§ **Work to do**
Copy everything from the line containing "Where should I click to: Click the Offer" down to the line containing "Click the vertical", requests included, and scale every coordinate in the answers by 0.7, rounding to whole numbers with halves going up.

**** Data ****

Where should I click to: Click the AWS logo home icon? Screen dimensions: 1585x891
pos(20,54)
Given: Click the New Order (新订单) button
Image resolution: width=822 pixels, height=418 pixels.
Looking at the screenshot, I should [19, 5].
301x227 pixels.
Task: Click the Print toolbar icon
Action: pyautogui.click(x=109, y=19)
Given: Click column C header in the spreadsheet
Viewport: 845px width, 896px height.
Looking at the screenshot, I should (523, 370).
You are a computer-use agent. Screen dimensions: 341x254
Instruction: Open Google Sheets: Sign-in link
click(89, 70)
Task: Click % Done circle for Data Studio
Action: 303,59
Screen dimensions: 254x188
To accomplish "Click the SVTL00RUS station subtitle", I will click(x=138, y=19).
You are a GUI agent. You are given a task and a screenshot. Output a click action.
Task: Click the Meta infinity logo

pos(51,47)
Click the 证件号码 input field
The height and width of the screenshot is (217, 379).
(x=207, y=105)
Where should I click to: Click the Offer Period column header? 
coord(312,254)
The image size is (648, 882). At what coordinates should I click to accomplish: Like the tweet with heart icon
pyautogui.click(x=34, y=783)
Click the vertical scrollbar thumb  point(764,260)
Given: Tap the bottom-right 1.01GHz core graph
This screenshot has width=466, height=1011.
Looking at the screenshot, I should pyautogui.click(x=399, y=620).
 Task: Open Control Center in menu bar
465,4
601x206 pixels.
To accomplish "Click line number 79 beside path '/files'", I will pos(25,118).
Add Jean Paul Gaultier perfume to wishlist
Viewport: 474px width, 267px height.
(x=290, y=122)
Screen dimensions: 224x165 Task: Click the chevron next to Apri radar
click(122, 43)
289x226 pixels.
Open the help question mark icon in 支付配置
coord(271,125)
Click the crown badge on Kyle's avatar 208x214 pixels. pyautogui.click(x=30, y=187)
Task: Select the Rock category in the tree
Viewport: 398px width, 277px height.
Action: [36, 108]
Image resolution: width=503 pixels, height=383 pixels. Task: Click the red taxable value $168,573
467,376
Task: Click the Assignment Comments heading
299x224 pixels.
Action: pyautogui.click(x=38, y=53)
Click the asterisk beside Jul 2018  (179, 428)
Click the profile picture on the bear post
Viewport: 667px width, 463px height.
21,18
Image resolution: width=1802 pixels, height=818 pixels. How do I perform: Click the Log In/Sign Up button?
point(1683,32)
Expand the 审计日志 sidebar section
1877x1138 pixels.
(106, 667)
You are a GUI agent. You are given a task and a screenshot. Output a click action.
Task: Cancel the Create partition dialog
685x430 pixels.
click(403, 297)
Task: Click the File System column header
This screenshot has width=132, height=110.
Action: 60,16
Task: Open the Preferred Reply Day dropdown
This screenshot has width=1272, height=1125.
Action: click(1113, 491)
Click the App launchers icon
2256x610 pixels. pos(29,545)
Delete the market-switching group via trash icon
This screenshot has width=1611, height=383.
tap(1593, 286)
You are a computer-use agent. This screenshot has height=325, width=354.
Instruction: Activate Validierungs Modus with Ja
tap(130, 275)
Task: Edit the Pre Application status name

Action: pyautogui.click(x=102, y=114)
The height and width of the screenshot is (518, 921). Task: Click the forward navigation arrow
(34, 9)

****

§ **Response to the exercise**
Where should I click to: Click the Offer Period column header? 
coord(218,178)
The image size is (648, 882). At what coordinates should I click to accomplish: Like the tweet with heart icon
pyautogui.click(x=24, y=548)
Click the vertical scrollbar thumb  point(535,182)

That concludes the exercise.